Ch-11 Trees
Word Table
| 术语 | 翻译 | 术语 | 翻译 | 术语 | 翻译 |
|---|---|---|---|---|---|
| parent | 父节点 | child | 子节点 | leaf | 叶子节点 |
| ancestor | 祖先节点 | internal vertices | 内部节点 | subtree | 子树 |
| sibling | 兄弟节点 | descendant | 后代节点 | encode | 编码 |
| preorder | 先序 | inorder | 中序 | postorder | 后序 |
| spanning trees | 生成树 |
Definition of Trees
A tree is a connected undirected graph with no simple circuits
An undirected graph is a tree if and only if there is a unique simple path between any two of its vertices
Rooted Trees
A rooted tree is a tree in which one vertex has been designated as the root and every edge is directed away from the root.
m-ary tree: every internal vertex has no more than \(m\) children. full m-ary tree: every internal vertex has exactly \(m\) children binary tree: An m-ary tree with \(m=2\)

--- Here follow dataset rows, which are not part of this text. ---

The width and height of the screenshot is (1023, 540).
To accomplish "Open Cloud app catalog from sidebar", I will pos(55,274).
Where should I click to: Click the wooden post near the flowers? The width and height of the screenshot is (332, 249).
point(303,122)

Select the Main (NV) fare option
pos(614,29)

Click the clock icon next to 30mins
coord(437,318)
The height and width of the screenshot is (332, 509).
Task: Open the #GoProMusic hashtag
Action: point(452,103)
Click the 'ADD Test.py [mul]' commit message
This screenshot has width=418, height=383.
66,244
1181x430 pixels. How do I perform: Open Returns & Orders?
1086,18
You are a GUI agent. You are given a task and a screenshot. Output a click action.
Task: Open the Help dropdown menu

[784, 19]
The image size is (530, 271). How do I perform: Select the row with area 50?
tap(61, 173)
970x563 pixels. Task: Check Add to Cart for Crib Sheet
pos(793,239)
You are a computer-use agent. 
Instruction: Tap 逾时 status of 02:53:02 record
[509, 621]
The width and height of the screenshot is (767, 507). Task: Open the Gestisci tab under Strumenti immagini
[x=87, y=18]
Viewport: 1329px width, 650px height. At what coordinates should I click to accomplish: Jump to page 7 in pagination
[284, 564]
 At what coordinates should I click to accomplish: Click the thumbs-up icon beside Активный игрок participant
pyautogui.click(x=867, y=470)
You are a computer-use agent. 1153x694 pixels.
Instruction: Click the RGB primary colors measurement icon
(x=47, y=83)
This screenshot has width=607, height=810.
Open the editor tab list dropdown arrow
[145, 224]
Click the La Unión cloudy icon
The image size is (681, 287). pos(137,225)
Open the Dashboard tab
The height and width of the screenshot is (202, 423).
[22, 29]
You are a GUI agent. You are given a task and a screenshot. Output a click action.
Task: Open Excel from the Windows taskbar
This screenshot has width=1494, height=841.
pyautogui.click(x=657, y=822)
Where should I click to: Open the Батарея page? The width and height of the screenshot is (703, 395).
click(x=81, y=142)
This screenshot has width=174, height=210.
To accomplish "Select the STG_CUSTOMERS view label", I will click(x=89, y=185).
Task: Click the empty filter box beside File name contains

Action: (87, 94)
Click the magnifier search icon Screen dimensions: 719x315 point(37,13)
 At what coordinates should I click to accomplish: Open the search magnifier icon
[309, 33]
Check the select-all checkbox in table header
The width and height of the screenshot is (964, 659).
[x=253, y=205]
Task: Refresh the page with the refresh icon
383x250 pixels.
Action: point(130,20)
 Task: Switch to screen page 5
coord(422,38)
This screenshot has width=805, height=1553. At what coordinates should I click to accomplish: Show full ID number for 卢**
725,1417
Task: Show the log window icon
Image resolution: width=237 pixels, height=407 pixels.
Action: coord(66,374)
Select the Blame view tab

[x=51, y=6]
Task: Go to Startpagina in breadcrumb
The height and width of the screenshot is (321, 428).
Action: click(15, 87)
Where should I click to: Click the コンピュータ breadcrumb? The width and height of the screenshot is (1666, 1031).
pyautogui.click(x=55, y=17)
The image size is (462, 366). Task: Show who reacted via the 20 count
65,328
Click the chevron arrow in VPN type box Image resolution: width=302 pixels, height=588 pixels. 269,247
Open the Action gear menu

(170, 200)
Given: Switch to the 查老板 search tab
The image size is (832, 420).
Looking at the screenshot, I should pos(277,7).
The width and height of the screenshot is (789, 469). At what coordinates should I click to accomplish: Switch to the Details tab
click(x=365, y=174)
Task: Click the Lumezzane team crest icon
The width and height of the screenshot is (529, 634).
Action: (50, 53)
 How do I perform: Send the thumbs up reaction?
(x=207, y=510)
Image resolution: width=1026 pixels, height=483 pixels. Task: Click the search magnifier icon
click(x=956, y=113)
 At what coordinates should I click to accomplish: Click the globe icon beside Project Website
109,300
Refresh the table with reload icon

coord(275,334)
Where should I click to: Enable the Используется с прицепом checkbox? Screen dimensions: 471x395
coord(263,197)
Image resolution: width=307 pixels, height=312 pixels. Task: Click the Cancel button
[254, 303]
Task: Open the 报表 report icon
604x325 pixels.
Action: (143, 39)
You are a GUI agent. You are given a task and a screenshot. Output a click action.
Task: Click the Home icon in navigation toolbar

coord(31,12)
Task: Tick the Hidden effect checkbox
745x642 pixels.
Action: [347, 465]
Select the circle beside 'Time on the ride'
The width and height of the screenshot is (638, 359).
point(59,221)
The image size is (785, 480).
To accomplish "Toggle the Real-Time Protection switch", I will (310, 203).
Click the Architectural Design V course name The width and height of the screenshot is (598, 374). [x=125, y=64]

An ordered rooted tree is a rooted tree where the children of each internal vertex are ordered.
Properties of Trees
A tree with \(n\) vertices has \(n-1\) edges A full m-ary tree with \(i\) internal vertices contains \(n=mi+1\) vertices
A full m-ary with
- \(n\) vertices has \(i=(n-1)/m\) internal vertices and \(l=[(m-1)n+1]/m\) leaves
- \(i\) internal vertices has \(n=mi+1\) vertices and \(l=(m-1)i+1\) leaves
- \(l\) leaves has \(n=(ml-1)/(m-1)\) vertices and \(i=(l-1)/(m-1)\) internal vertices
The level of a vertex \(v\) is the length of the unique path from the root to this vertex. The level of the root is defined to be zero. The height of a rooted tree is the maximum of the levels of vertices. A rooted m-ary tree of height \(h\) is balanced if all leave are at level \(h\) or \(h-1\) There are at most \(m^h\) leaves in an m-ary tree of height \(h\)
If an m-ary tree of height \(h\) has \(l\) leaves, then \(h\geq\lceil \log_ml\rceil\)
If the m-ary tree if full and balanced, then \(h=\lceil\log_ml\rceil\)
Expression Notations
We obtain the prefix form of an expression when we traverse its rooted tree in preorder Expressions written in prefix form are said to be in Polish notation
We obtain the postfix form of an expression by traversing its binary tree in postorder Expressions written in postfix form are said to be in reverse Polish notation
Spanning Trees
Let \(G\) be a simple graph. A spanning tree of \(G\) is a subgraph of \(G\) is a tree obtaining every vertex of \(G\)
A simple graph is connected if and only if it has a spanning tree
Minimum Spanning Trees
A minimum spanning tree in a connected weighted graph is a spanning tree that has the smallest possible sum of weights of its edges.